This Amendment No. 5 amends Items 2, 4, 5, 6 and 7 of the Initial 13D as set forth below:
Item 2. | Identity and Background |
Item 2 of the Schedule 13D is hereby amended to remove all references to Mitsui O.S.K. Lines, Ltd. and MOL Offshore Energy Limited.
Item 4. | Purpose of Transaction |
Item 4 of the Schedule 13D is hereby supplemented by adding the following paragraph:
“Rule 10b5-1 Trading Plan
As further described in Item 6 below, on December 1, 2022, JOWP entered into the 10b5-1 Plan (as defined below) with MUMMS (as defined below) pursuant to which JOWP may sell up to 1,000,000 Common Shares through MUMMS.”
Item 5. | Interest in Securities of the Issuer |
Paragraphs (a) and (b) of Item 5 of the Schedule 13D are hereby amended and restated in their entirety as follows:
(a)-(b) Each Reporting Person may be deemed to beneficially own the aggregate number and percentage of the class of Common Shares (based on the number of Common Shares outstanding as contained in the most recently available filing with the Commission by the Company) set forth in rows 11 and 13, respectively, on the second part of the on the cover page to this Schedule 13D for such Reporting Person, and such information is incorporated by reference herein.
The numbers of Common Shares as to which each of the Reporting Persons has sole voting power, shared voting power, sole dispositive power and shared dispositive power is set forth in rows 7, 8, 9 and 10, respectively, on the second part of the cover page to this Schedule 13D for such Reporting Person, and such information is incorporated herein by reference.
Except as disclosed in this Schedule 13D, none of the Reporting Persons nor, to the best of their knowledge, any of the other persons set forth on Schedule A hereto, beneficially owns any Common Shares or has the right to acquire any Common Shares, or has the power to vote or to direct the vote or to dispose or direct the disposition of any Common Shares.
Item 6. | Contracts, Arrangements, Understandings or Relationships With Respect to Securities of the Issuer |
Item 6 of the Schedule 13D is hereby supplemented by adding the following:
Page 4 of 6 Pages |
“Rule 10b5-1 Trading Plan
On December 1, 2022, JOWP entered into a Rule 10b5-1 Trading Plan (the “10b5-1 Plan”) with Mitsubishi UFJ Morgan Stanley Securities Co., Ltd. (“MUMMS”) pursuant to which JOWP may sell up to 1,000,000 Common Shares through MUMMS. The 10b5-1 Plan is intended to comply with the requirements of Rule 10b5-1(c) promulgated under the Securities Exchange Act of 1934, as amended, and the applicable requirements of Rule 144 promulgated under the Securities Act of 1933, as amended.
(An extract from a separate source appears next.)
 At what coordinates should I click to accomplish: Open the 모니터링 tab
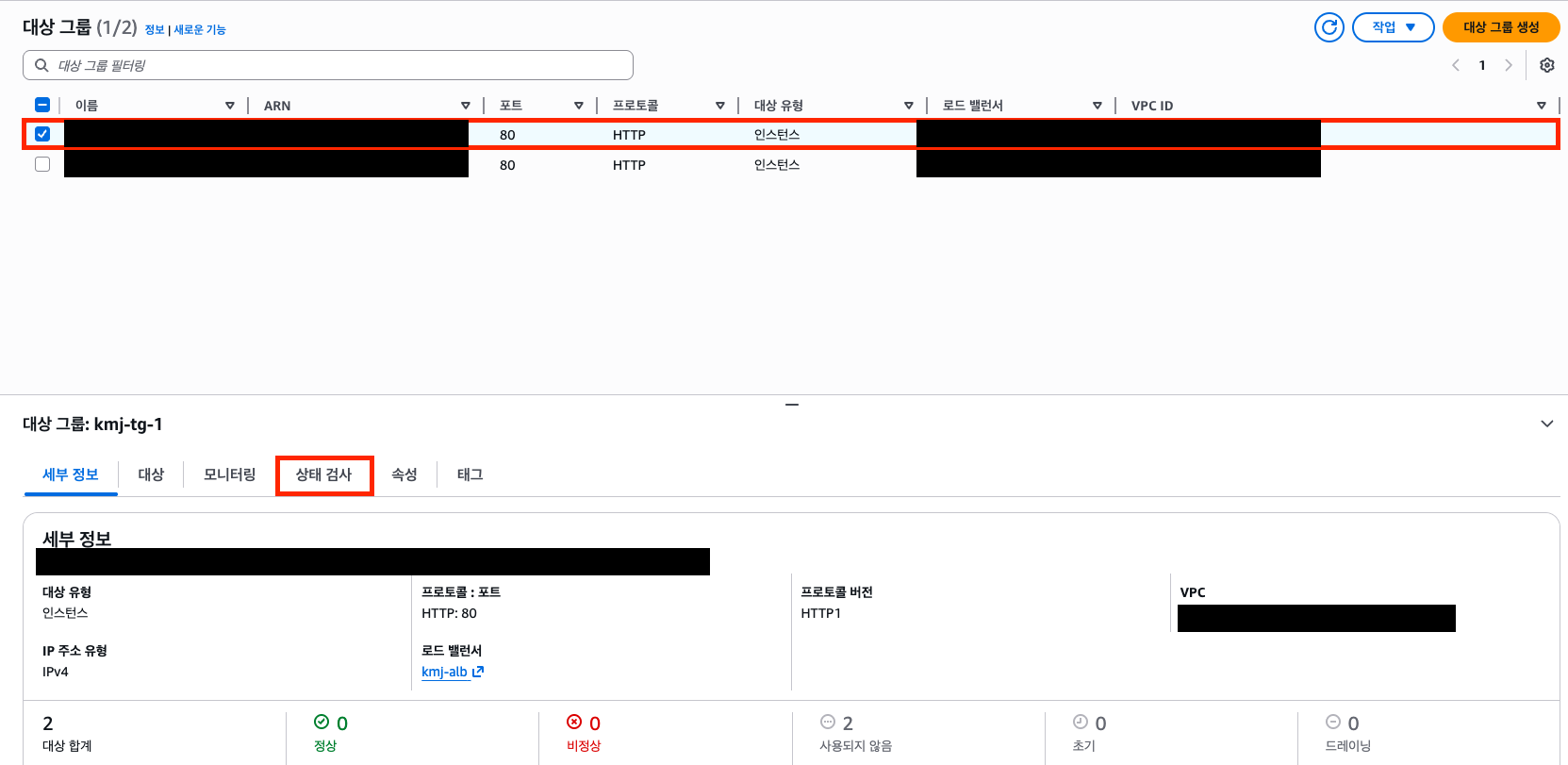click(x=229, y=474)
The 10b5-1 Plan may be terminated, suspended or amended in accordance with its terms.
The foregoing description of the Rule 10b5-1 Trading Plan is qualified in its entirety by reference to the Rule 10b5-1 Trading Plan, a form of which is filed as Exhibit 99.8 and is incorporated herein by reference in its entirety.”
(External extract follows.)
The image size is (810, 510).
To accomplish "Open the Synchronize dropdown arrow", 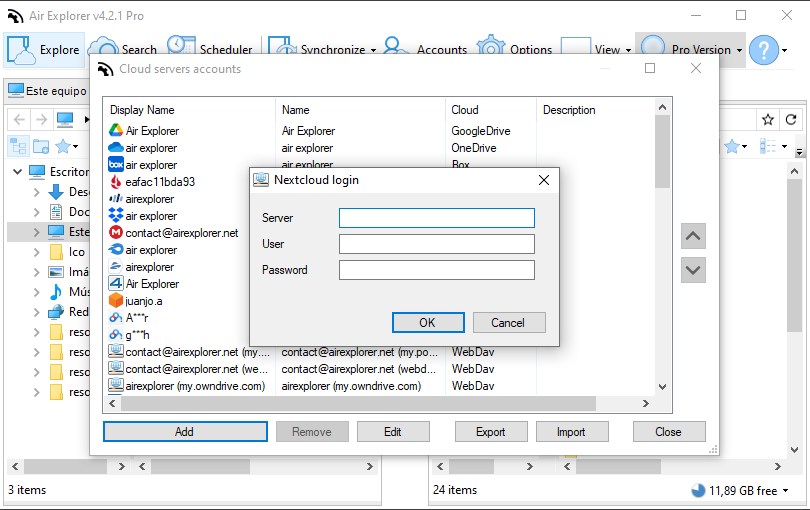I will 373,50.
Item 7. | Material to Be Filed as Exhibits. |
Item 7 of the Schedule 13D is hereby amended and supplemented by adding the following:
Exhibit No. | Description | |
99.7 | Joint Filing Agreement, dated December 1, 2022, by and between Marubeni Corporation and Japan Offshore Wind Power LLC* | |
99.8 | Form of Rule 10b5-1 Trading Plan* |
⁎ Filed herewith.
Page 5 of 6 Pages |
SIGNATURE
After reasonable inquiry and to the best of my knowledge and belief, I certify that the information set forth in this statement is true, complete and correct.
Date: December 1, 2022
MARUBENI CORPORATION | ||
By: | /s/ Hiroshi Tachigami | |
Name: | Hiroshi Tachigami | |
Title: | General Manager, Offshore Wind & Domestic Renewable Energy Dept. |
JAPAN OFFSHORE WIND POWER LLC | ||
By: | /s/ Hiroshi Tachigami | |
Name: | Hiroshi Tachigami | |
Title: | Director |
[Signature Page to Amendment No. 5 to Schedule 13D]
SCHEDULE A
Schedule A of the Schedule 13D is hereby amended by deleting the sections titled “Information Concerning Executive Officers and Directors of INCJ”, “Information Concerning Executive Officers and Directors of INCJ SJ”, “Information Concerning Executive Officers and Directors of MOL” and “Information Concerning Executive Officers and Directors of MOL Offshore”.